→ Your assignment
Restate, word for word, the lines from the opening line of the data through the line containing "The image size is (1024, 768).", both included, and nothing else.

→ Given entries
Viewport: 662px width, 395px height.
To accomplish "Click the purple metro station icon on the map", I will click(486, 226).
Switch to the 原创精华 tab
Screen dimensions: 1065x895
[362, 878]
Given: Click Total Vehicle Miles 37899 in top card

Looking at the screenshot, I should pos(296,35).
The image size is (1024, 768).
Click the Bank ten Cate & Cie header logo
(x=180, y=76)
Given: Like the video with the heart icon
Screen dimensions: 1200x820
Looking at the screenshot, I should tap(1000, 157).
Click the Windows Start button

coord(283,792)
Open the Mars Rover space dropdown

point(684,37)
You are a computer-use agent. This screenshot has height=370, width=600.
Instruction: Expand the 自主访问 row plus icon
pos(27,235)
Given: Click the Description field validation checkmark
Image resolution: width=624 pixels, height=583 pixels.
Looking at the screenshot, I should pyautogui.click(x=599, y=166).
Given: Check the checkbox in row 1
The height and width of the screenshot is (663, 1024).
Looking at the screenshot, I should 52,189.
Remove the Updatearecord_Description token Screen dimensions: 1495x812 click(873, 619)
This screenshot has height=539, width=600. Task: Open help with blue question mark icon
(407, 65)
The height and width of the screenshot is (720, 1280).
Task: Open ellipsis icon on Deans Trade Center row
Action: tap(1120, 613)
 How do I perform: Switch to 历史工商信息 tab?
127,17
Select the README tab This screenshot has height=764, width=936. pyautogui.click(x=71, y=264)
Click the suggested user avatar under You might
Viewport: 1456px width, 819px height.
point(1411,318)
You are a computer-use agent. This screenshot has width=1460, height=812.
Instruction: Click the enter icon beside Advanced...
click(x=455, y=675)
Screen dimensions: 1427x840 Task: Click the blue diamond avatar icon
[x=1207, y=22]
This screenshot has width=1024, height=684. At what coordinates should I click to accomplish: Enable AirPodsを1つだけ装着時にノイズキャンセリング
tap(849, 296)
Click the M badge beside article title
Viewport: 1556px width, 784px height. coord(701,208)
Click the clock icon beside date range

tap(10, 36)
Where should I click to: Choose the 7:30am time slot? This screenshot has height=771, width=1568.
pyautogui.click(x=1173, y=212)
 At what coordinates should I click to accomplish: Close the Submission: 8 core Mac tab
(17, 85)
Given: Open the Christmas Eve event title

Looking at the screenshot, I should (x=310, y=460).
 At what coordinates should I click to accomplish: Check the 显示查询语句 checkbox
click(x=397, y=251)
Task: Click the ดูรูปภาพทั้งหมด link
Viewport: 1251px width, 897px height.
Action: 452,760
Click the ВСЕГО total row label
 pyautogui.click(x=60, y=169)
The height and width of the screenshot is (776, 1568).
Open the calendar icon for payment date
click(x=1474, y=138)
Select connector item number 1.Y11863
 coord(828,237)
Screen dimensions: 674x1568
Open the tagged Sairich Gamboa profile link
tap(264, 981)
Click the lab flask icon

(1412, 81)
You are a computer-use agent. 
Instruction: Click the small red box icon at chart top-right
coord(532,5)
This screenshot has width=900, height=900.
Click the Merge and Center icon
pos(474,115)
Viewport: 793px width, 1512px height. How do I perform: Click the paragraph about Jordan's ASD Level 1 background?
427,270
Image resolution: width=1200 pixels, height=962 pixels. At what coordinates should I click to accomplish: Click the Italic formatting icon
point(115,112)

→ Worked solution
Viewport: 662px width, 395px height.
To accomplish "Click the purple metro station icon on the map", I will click(486, 226).
Switch to the 原创精华 tab
Screen dimensions: 1065x895
[362, 878]
Given: Click Total Vehicle Miles 37899 in top card

Looking at the screenshot, I should pos(296,35).
The image size is (1024, 768).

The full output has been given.